La transposition d’une BD au cinéma est souvent casse-gueule. Les studios américains s’en sortent plutôt bien avec les personnages Marvel. Le Joker interprété par Jack Nicholson a quasiment éclipsé le personnage dessiné original. Sans doute les héros de papier américains prennent-ils toute leur dimension au cinéma grâce au savoir-faire de techniciens habiles et inspirés ainsi qu’à une communication événementielle maîtrisée.
En Europe le passage à l’écran est souvent décevant. Au mieux il n’apporte rien de plus, au pire il s’avère catastrophique : Tintin, Lucky Luke, Boule et Bill, Gaston Lagaffe, Iznogoud… la liste est longue. Et ce n’est pas une question de moyens (songeons au grotesque «Michel Vaillant» scénarisé par Luc Besson). Les réussites semblent assez rares («L’Enquête corse» d’Alain Berbérian) et elles sont intéressantes quand il s’agit de recréation (par exemple l’«Astérix» d’Alain Chabat).
C’est une grande perplexité qui m’a saisi en regardant la bande-annonce du film «Le combat ordinaire», sorti en salles en pleine période estivale, ce qui est rarement de bon augure. C’est filmé comme un épisode de « Plus belle la vie », avec une esthétique Tahiti Douche et des acteurs principaux plutôt photogéniques qu’on verrait bien dans une saga de l’été sur TF1. Je mentionne à peine la bande-son démonstrative pour bien souligner qu’on va pas rigoler, parce que c’est du sérieux, c’est du profond (1).

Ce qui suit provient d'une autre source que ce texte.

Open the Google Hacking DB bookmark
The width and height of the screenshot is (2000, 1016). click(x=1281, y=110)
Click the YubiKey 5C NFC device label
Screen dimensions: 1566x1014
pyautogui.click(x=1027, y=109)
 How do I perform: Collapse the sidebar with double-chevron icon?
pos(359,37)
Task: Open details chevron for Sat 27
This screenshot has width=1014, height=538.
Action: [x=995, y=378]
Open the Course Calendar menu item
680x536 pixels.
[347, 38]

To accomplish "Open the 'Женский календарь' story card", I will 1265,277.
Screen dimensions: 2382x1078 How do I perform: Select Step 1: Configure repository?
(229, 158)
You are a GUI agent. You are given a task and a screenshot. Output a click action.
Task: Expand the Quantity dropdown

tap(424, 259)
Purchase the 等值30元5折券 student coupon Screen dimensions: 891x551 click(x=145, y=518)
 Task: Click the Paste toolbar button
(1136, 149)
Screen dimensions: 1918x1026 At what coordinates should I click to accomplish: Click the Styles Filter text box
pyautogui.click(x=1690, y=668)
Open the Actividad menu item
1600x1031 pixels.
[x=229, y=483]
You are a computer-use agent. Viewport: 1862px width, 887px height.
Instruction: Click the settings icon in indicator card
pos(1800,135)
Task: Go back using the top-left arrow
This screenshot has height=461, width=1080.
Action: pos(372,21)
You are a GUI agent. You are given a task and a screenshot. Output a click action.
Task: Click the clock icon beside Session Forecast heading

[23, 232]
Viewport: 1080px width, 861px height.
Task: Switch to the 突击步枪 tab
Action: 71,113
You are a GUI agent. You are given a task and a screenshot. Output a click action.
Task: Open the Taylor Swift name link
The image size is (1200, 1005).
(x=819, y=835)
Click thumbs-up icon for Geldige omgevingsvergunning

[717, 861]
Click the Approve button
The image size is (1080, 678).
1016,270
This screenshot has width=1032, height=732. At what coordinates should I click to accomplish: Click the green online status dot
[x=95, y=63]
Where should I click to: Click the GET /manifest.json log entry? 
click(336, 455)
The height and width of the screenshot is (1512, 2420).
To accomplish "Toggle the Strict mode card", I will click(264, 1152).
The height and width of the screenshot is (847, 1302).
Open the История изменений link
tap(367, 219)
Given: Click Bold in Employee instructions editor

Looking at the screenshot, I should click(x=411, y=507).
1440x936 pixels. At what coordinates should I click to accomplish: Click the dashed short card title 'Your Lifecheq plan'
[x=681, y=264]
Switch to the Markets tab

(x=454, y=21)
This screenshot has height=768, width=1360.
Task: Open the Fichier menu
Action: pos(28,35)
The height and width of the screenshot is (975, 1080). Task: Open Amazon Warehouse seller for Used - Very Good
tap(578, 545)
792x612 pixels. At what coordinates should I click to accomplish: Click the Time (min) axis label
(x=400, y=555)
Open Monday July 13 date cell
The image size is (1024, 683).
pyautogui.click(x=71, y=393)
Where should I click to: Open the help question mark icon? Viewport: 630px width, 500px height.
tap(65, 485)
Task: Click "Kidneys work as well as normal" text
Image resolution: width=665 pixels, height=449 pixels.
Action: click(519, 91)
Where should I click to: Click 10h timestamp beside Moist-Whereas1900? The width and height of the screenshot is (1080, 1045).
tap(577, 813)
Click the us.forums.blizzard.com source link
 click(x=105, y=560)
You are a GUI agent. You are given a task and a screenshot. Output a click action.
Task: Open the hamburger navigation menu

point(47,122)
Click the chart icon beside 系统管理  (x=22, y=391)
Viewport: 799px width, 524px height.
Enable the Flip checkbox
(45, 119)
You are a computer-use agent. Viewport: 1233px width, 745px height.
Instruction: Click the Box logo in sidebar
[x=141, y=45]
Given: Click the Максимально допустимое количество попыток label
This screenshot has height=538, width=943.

Les ingrédients de base sont certes dans la BD de Manu Larcenet (un photographe de guerre usé qui aspire à autre chose, une rencontre amoureuse…). Mais, alors que celui-ci déroulait l’histoire avec finesse et retenue, les extraits du film laissent craindre le pire. Passée à la moulinette du cinéma, l’œuvre de Manu Larcenet semble être devenue un machin inconsistant, inoffensif et globalement niais, comme ce fut le cas pour le «Petit Nicolas» de Goscinny et Sempé (2).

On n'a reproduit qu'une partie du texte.